Mutations in TM1 affect presenilin-1’s ability to cleave substrates

Allison Ilene Janowitz¹, Anne Brunkan², Alison Goate², Biology Department, Washington University, St. Louis, MO¹,Department of Psychiatry, Washington University School of Medicine²

Less then 1% of all Alzheimer’s disease cases are Familial Alzheimer’s Disease (FAD). The age of onset occurs anywhere between 25-60 years of age. It is a debilitating disease that is caused by abnormal neurofibrillary tangles and neuritic plaques composed of β-amyloid (Aβ in the brain that restrict neuron activity and eventually cause neuron death. The effects are gradual loss of memory, loss of speaking ability, and eventually total dependence on a caregiver. Based on studies performed on families with Alzheimer’s disease, three genes have been identified that play a role in FAD. Mutations in the amyloid precursor protein (APP) gene, found on chromosome 21, and presenilin 1 (PS1) and presenilin 2 (PS2) found on chromosomes 14 and 1, respectively, are believed to have an affect on the formation of Aβ. My project dealt with PS1 and studying the effect of point mutations in residues 95-98, and how these mutations affect PS1’s ability to cleave APP and Notch.

APP is a normal protein found in an individual’s brain within the membranes. It is first snipped to form C99, which is later is snipped again, to form the γ-C-terminal Fragment (CTFγ) and β-amyloid. β-amyloid (Aβ) is usually found with two different numbers of amino acids, Aβ40 and Aβ42. Usually there is 90% Aβ40 and 10% Aβ42. However, PS1 and APP mutations change those percentages, causing more Aβ42. Too much Aβ42 is believed to be toxic and to causes the plaques found in the brains of patients with Alzheimer’s disease. PS1 is the protein responsible for cleaving C99 and forming Aβ40 and Aβ42.

Notch is a different substrate that is processed in a similar way as APP. It is cleaved twice to form Notch Intracellular Domain (NICD). Notch is involved in cell fate determination. Like APP, it is cleaved by PS1, and it can be used to test if PS1 is active and functioning.
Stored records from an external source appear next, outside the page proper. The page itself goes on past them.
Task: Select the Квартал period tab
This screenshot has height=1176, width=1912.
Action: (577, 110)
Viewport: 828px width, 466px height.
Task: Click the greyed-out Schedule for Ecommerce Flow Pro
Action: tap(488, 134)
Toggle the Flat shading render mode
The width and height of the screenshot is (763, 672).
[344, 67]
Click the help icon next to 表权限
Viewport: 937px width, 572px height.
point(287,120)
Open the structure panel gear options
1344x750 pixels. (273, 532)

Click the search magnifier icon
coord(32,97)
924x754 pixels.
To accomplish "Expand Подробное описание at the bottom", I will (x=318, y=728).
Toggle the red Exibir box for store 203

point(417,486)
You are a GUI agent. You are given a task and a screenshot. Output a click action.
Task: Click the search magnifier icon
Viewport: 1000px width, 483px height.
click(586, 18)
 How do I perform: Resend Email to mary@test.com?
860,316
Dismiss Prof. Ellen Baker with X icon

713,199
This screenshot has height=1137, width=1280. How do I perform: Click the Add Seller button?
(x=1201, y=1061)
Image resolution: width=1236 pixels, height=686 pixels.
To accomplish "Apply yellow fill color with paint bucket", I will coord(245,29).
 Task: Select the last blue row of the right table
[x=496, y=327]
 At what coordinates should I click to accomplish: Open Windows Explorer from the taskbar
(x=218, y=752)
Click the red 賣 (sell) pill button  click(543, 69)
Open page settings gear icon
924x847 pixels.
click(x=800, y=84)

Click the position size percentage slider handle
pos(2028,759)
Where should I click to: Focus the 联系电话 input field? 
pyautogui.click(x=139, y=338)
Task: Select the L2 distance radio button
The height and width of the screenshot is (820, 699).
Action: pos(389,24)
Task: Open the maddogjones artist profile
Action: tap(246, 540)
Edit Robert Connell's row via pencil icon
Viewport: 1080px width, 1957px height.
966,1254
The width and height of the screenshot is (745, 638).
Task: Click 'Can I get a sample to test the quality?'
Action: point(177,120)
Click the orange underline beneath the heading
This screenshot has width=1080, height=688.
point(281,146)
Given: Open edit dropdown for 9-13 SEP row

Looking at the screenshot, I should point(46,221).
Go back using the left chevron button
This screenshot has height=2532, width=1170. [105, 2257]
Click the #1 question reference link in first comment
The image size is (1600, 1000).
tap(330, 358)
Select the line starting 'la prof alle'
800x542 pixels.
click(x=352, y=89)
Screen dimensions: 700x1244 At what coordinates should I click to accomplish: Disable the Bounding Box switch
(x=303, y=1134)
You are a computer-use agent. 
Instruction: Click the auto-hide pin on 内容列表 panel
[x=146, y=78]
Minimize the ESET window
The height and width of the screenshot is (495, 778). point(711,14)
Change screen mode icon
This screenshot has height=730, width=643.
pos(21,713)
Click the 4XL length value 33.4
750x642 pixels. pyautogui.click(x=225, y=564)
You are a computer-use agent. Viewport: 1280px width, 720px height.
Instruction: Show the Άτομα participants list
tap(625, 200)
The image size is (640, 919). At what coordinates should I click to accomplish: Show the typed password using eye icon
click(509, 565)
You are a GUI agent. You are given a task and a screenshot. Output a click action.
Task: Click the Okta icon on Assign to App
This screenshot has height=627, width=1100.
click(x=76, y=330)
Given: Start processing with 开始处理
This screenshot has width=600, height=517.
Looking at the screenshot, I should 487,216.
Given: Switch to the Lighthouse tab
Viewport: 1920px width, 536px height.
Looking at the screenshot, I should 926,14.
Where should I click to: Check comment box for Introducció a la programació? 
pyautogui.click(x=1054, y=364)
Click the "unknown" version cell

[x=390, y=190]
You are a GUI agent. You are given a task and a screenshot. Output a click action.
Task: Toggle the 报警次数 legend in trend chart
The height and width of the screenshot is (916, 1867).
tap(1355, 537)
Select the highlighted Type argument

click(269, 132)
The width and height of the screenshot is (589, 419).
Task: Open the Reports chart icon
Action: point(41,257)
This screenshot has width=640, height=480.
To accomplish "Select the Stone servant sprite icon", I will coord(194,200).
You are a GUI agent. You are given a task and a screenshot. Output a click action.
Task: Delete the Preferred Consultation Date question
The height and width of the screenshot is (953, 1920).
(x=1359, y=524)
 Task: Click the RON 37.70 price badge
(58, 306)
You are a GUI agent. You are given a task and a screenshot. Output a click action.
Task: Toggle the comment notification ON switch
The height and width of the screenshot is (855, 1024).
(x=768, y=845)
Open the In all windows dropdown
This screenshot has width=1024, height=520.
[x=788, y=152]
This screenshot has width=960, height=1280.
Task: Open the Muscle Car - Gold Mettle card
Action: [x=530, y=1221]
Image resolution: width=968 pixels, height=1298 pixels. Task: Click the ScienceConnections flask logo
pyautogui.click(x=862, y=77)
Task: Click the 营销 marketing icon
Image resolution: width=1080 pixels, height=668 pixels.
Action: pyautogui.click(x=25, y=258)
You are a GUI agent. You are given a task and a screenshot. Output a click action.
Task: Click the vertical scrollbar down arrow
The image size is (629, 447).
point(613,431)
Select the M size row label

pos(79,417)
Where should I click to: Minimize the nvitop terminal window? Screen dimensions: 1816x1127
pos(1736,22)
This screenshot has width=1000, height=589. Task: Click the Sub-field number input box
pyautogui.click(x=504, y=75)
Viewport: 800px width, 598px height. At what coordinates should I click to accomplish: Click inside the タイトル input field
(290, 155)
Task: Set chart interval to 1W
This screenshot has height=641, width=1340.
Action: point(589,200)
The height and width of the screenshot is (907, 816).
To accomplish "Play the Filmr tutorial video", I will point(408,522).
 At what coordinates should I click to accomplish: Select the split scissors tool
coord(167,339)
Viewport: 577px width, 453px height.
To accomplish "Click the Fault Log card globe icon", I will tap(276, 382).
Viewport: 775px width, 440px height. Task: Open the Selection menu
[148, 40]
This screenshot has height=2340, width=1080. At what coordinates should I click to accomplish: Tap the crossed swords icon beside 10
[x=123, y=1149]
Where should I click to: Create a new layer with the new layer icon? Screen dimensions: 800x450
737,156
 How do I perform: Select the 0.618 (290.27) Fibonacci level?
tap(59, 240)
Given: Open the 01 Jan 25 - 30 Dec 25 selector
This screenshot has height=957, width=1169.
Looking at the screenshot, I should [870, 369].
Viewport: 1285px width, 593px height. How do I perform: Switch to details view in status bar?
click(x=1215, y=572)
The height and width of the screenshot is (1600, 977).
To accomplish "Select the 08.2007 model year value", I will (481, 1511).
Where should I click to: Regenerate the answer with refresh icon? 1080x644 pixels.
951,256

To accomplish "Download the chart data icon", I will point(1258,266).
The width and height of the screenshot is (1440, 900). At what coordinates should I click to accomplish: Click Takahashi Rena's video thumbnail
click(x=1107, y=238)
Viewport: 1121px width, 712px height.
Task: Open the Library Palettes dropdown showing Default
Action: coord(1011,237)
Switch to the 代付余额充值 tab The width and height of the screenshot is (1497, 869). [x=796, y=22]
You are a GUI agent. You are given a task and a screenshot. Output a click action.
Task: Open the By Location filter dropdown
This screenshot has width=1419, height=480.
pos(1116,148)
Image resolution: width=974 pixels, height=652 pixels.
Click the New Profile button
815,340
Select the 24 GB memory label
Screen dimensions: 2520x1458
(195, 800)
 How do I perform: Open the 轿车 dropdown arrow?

Endoproteolysis occurs when PS1 is cleaved to form both full-length PS1 and N-terminal fragment (NTF). It is believed that endoproteolysis is needed for PS1 to be active and able to cleave APP. In certain families with FAD, PS1 has a mutation, _E9, where a section including the normal cleavage site is missing. In this case, with the _E9 mutation, endoproteolysis is not necessary for PS1 to be active. _E9 allows the activity of mutant PS1 to be tested without the concern that mutations are actually affecting endoproteolysis. Thus, there are two ways to test point mutations in PS1, either with _E9 already missing or normal PS1 where the only mutation would be the point mutation. PS1/PS2 knockout mouse cells are used to test PS1’s activity. The knockout cells are from mice that have had all presenilin removed from their cells, and consequently have died. The knockout cells are good to test different types of PS1 because they have no endogenous PS1 and the results show only the effects of the PS1 introduced into the cells.

Aside from the _E9 mutation, one mutation in a family with Alzheimer’s disease is a single point mutation in PS1, transmembrane domain 1 (TM1), in which the valine (V) at residue 96 is changed to phenylalanine (F). I tested V96 and surrounding residues to determine their importance for PS1 activity. After plating cells, I transfected the cells with the mutant PS1 and either C99 or ΔE. The mutants either had one residue changed or all four changed in one sample. Immunoprecipitation and western blots were used to determine the effect of mutations. When all four residues, 95-98, are changed, PS1 does not function at all. By changing individual residues within 95-98 in TM1, it became apparent using both PS1 and _E9 constructs that PS1 was unable to cleave APP C99 when the point mutations affected certain amino acids. When residue 96 in section TM1 is mutated to either an F or Y amino acid, which are both larger than the normal one that is usually there, PS1 is unable to cleave APP C99. The other forms of PS1, with V95F, V97F, A98F, and V96 G, L, and A, looked almost identical to wild type PS. This is true in both cases, _E9 and normal PS1.

These mutations in PS1 were also tested by using Notch. The results were almost identical to the C99 data. There was no NICD when all four residues were mutated. There was no NICD with V96Y and barely detectable amounts with residues V96F and G. All other constructs displayed a similar amount of NICD as wild-type PS1. By determining how these mutations cause PS1 to become inactive, we will develop a better understanding of PS1’s function.